## Exercise brief
Render the items as a Markdown table with the columns "Row" and "Text", omitting blank lines. Begin at the line that contains "has height=1372, width=2576." and stop after the line that contains "The height and width of the screenshot is (1288, 2576).".

## Data shown
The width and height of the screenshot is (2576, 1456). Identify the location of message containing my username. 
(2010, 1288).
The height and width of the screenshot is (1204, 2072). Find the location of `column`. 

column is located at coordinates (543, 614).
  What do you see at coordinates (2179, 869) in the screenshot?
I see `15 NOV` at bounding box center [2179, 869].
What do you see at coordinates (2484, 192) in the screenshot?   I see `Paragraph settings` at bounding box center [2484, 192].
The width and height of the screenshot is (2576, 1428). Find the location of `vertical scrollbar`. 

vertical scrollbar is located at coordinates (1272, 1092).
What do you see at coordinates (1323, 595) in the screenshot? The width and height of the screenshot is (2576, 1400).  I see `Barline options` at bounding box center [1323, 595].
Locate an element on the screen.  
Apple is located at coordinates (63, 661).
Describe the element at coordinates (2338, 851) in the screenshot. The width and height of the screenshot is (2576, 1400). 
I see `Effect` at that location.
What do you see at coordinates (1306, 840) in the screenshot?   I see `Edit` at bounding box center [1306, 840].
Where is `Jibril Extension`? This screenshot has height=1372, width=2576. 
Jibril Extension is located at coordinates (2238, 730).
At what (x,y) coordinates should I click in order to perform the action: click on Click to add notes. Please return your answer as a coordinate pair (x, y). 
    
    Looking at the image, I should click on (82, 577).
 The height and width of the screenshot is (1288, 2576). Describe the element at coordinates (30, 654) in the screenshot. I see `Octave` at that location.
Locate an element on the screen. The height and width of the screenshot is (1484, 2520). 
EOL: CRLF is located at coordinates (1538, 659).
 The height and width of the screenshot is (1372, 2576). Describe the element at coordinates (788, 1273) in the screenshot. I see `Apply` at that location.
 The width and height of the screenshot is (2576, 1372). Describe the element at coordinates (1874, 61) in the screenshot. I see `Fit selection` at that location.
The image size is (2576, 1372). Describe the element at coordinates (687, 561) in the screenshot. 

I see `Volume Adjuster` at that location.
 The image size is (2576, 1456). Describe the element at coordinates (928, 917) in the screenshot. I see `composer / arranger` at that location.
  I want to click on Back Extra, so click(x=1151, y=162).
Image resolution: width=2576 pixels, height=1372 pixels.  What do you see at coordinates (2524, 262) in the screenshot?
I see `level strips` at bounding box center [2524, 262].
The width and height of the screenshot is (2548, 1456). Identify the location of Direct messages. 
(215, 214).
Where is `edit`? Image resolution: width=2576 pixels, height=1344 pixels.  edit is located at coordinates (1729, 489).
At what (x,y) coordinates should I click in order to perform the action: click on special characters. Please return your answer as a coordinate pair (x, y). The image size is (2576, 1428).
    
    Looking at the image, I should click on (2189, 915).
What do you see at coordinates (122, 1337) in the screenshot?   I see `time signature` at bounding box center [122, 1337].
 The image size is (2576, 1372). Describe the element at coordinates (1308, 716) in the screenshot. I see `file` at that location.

## Written solution
| Row | Text |
|---|---|
| 1 | Where is `Jibril Extension`? This screenshot has height=1372, width=2576.  |
| 2 | Jibril Extension is located at coordinates (2238, 730). |
| 3 | At what (x,y) coordinates should I click in order to perform the action: click on Click to add notes. Please return your answer as a coordinate pair (x, y).  |
| 4 |     Looking at the image, I should click on (82, 577). |
| 5 |  The height and width of the screenshot is (1288, 2576). Describe the element at coordinates (30, 654) in the screenshot. I see `Octave` at that location. |